Fig. 5: Contour drawn by a crowdworker based on the guidance pins drawn by a medical student. The "excess" sinus fat included in the contour is removed automatically via a radiodensity threshold during postprocessing.

How to Win

This section was changed substantially on July 16, 2021. Show prior version

Put simply, the model that produces the "best" segmentations of kidneys, tumors, and cysts for the patients in the test set will be declared the winner. Unfortunately "best" can be difficult to define [8].

Before metrics are discussed, we need to discuss the regions that they will be applied to. A common choice in multiclass segmentation is to simply compute the metric for each semantic class and take the average. For this challenge, we don't think this is the best approach. To illustrate why, consider a case in the test set where a single kidney holds both a tumor and a cyst. If a submission has a very high-quality kidney segmentation, but struggles to differentiate kidney voxels from those belonging to the masses, we believe this deserves a high score for the kidney region, but low scores for each mass. Similarly, suppose the masses were segmented nicely, but the system confuses the cyst with the tumor. We don't think it is ideal to penalize the submission twice here (one for the tumor region, once for the cyst region) when in fact it has done a very good job segmenting masses. To address this, we use what we call "Hierarchical Evaluation Classes" (HECs). In an HEC, classes that are considered subsets of another class are combined with that class for the purposes of computing a metric for the superset. For KiTS21, the following HECs will be used.

  • Kidney and Masses: Kidney + Tumor + Cyst
  • Kidney Mass: Tumor + Cyst
  • Tumor: Tumor only

In 2019, we used a simple Sørensen-Dice ranking with "Kidney and Tumor", and "Tumor" HECs. The decision to use Dice alone was made to prioritize simplicity and ease of interpretation. We still believe that these things are important, but we also recognize that Dice scores have their limitations. One limitation was the outsized influence that small tumors had on the rankings. This was because segmentation errors are overwhelmingly on the borders of regions, and small regions have a higher ratio of border voxels to interior voxels, leading to lower values for volumetric overlap scores like Dice.

In order to address this, we had originally planned to use "Gauged Scores", which take into account the interobserver agreement on a case and scale the metric accordingly. However, after some internal experiments, we realized that this approach was ill-suited for this particular segmentation task. The primary reason was that our "interobserver agreement" was inflated due to the shared "guidance pins" that the annotators were using as references. This resulted in gauged scores that suggested extremely poor performance in relation to the humans, when in fact the predictions often looked (qualitatively) equally good if not better.

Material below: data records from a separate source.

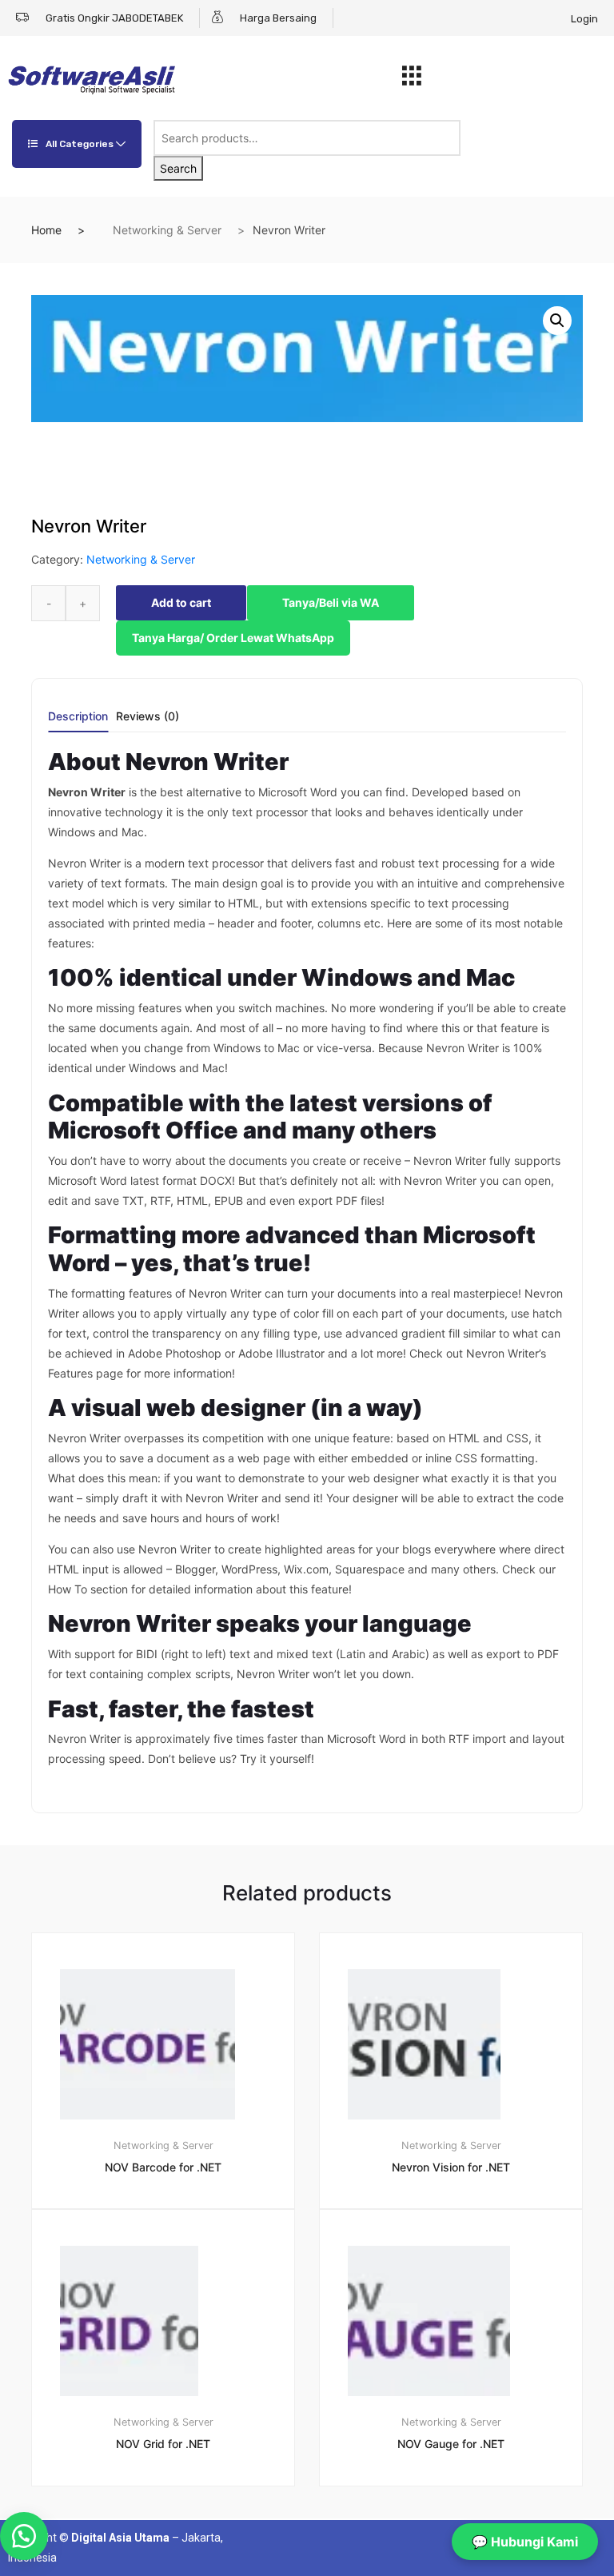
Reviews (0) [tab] (147, 717)
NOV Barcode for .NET (163, 2167)
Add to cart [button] (172, 2540)
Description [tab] (78, 717)
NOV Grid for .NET (163, 2443)
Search (178, 168)
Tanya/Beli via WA (330, 602)
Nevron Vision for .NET (451, 2167)
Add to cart (181, 602)
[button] (557, 320)
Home (46, 230)
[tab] (78, 721)
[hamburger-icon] (412, 80)
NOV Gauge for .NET (450, 2443)
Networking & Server (167, 230)
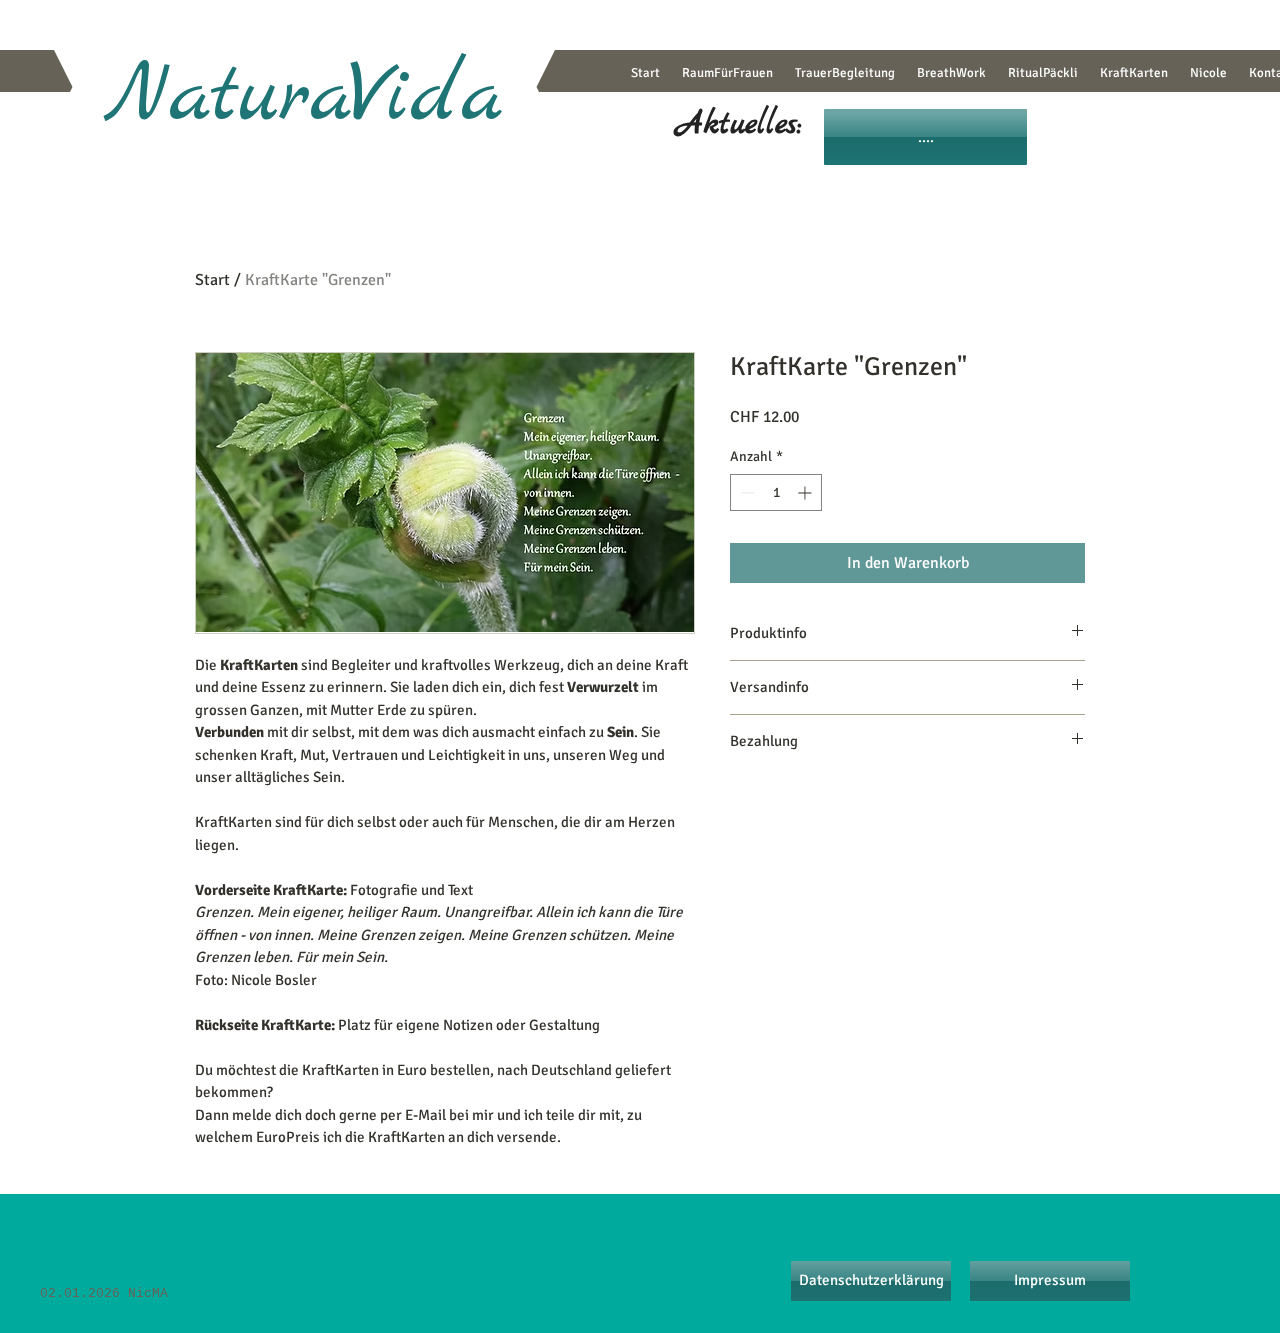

In addition, we had originally proposed to use the surface-distance-based metrics of RMSD and ASSD for each of our HECs and then aggregate their gauged values with those of the volumetric overlap scores via averaging. We have decided that this, too, is ill-suited for our problem because these penalize false positive/negative predictions by their distance rather than their existence. While this property is useful for organ segmentation, it is not desired for tumor segmentation where lesions can be spread throughout the affected organ and thus do not have an expected spatial location.

Given that, we have decided to use only two metrics this year:

  1. Sørensen-Dice
  2. Surface Dice, as described in [10]

These will be computed for every HEC of every case of the test set on a random sample of aggregated segmentations created using the logic implemented in /kits21/annotation/sample_segmentations.py.

The metrics will be averaged over each HEC, and then teams will be ranked based on both average metrics. The final leaderboard place will be determined by averaging the leaderboard places between the two rankings, sometimes called "rank-then-aggregate". In the case of any ties, average Sørensen-Dice value on the "Tumor" HEC will be used as a tiebreaker.

An implementation of these metrics and ranking procedure can be found at /kits21/evaluation/.

You are viewing an out-of-date version of this section. Show current version

Put simply, the model that produces the "best" segmentations of kidneys, tumors, and cysts for the patients in the test set will be declared the winner. Unfortunately "best" can be difficult to define [8].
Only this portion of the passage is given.